▶ [TEXTE PRÉSENTÉ]:
* * * * * * *

Les prochaines élections municipales ne seront guère le théâtre de batailles rangées entre une droite et une gauche engagées dans un féroce combat idéologique. L’électeur arbitrera plutôt des batailles joyeusement dérangées au regard des clivages nationaux: d’un bout à l’autre de l’échiquier politique, les alliances municipales les plus diverses se nouent au gré des multiples configurations locales.
Le renouvellement du mandat des maires de mars 2014 se profile comme une nouvelle illustration des craquements qui fragilisent notre système de partis. Non seulement la bipolarisation est fort mal en point, mais les proximités sur le terrain se jouent de plus en plus des frontières partisanes.
Grand écart au Front de gauche
L’incohérence entre logiques nationales et considérations locales est poussée le plus loin par le Parti communiste. Tiraillé entre son appartenance à un Front de gauche hostile au gouvernement et sa tradition d’alliances municipales avec le PS, le PCF a opté pour des stratégies contradictoires d’une ville à l’autre.

* * * * * * *

▶ [ENTRÉES]:
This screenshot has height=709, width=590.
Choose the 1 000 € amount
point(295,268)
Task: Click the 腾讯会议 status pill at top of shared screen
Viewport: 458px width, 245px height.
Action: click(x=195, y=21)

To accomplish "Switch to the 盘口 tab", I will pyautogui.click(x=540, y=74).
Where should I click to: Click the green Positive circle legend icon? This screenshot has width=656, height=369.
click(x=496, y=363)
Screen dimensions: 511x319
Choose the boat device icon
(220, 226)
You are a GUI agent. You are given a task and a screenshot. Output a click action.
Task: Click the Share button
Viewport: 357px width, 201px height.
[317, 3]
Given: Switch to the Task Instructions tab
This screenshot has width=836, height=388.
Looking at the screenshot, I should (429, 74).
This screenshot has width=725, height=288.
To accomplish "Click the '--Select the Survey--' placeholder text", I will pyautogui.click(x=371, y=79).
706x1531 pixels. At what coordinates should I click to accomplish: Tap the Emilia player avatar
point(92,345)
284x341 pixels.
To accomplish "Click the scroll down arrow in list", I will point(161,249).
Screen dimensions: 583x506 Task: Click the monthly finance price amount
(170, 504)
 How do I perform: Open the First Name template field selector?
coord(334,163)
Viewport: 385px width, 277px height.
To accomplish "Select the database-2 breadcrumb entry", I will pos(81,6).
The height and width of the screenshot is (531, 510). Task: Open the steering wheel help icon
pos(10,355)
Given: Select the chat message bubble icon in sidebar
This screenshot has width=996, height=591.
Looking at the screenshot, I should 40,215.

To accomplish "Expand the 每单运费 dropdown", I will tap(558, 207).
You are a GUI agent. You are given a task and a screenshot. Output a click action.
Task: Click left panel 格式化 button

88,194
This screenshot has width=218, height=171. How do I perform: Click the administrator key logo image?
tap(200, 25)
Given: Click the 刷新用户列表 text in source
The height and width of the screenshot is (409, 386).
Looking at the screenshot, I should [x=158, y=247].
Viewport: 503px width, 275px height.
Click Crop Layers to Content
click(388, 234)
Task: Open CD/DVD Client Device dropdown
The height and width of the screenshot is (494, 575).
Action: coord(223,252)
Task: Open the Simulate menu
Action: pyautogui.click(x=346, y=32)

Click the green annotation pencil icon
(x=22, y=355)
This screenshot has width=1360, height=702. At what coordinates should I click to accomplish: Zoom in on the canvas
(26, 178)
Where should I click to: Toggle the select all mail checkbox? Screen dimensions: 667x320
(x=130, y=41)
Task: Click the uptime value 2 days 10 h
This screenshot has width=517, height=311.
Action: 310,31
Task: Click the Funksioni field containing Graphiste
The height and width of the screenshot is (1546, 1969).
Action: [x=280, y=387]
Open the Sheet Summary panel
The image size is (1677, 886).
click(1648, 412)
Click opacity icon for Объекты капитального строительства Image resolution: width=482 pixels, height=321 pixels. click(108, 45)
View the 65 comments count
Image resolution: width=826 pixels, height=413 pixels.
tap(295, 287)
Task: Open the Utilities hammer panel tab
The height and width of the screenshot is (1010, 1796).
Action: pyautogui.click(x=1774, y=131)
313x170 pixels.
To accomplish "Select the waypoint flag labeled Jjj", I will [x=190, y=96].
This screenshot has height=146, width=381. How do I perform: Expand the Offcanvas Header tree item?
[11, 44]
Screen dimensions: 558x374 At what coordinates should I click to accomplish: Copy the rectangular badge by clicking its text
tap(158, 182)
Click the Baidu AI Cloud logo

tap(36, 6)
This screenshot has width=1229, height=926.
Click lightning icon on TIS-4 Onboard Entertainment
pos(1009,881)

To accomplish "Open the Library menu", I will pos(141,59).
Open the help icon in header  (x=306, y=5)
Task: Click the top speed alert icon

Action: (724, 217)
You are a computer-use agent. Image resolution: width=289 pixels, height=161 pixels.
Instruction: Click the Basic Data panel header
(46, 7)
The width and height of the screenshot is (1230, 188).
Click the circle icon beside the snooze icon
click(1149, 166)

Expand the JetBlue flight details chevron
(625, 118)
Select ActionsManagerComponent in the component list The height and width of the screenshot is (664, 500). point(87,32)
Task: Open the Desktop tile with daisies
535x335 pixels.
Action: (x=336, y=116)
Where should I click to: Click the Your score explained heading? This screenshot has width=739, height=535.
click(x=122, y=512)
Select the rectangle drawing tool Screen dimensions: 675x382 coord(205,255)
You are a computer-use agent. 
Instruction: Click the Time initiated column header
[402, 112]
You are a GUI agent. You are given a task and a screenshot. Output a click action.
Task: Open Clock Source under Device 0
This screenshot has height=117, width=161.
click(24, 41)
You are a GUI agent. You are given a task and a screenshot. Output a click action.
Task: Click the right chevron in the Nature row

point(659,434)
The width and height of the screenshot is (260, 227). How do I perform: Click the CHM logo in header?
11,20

* * * * * * *

▶ [CONSIGNE 1]: Ajoutez 65 à chaque coordonnée des réponses dans les entrées, de la ligne contenant « Click the Baidu AI Cloud logo » jusqu'à celle contenant « Action: (724, 217) » incluses, puis redonnez toutes ces lignes, demandes comprises.
▶ [CONSIGNE 2]: Rédigez la suite du texte sur les élections municipales de mars 2014, à partir de sa dernière phrase.
Le texte et les entrées constituent deux documents sans lien entre eux.

▶ [RÉPONSE ATTENDUE 1]:
Click the Baidu AI Cloud logo

tap(101, 71)
This screenshot has width=1229, height=926.
Click lightning icon on TIS-4 Onboard Entertainment
pos(1074,946)

To accomplish "Open the Library menu", I will pos(206,124).
Open the help icon in header  (x=371, y=70)
Task: Click the top speed alert icon

Action: (789, 282)

▶ [RÉPONSE ATTENDUE 2]:
A s’en tenir aux trente plus grandes villes de France, et d’après les calculs du Monde, les communistes participeront à une liste autonome du Front de gauche dans 14 cas et à une liste d’union avec les socialistes dans 13 autres (trois cas restant indéterminés). Le PCF partira au combat avec le Parti de gauche de Jean-Luc Mélenchon aussi bien dans des cités dirigées par la gauche, comme Lille ou Limoges, que gouvernées par la droite, telles Bordeaux ou Marseille.
Inversement, le parti de Pierre Laurent a reconduit son partenariat avec le PS dans de nombreuses villes dirigées jusqu’ici conjointement, comme Brest ou Toulouse. Il a ailleurs parfois choisi «l’union de la gauche» pour faire barrage au FN, comme à Perpignan.
Ce sont les militants communistes qui ont choisi, par un vote interne, la stratégie dans leur commune. A Paris, sous la pression de Pierre Laurent, ils ont opté à 57% pour l’union avec les socialistes, ce qui a provoqué la colère de Jean-Luc Mélenchon.
Le PG souligne qu’il est contradictoire de dénoncer la politique gouvernementale et de s’associer à ses soutiens dans les villes. Mais ne sera-t-il pas contraint lui-même à une telle gymnastique au second tour des municipales, qui verront fusionner de nombreuses listes du Front de gauche avec celles du PS?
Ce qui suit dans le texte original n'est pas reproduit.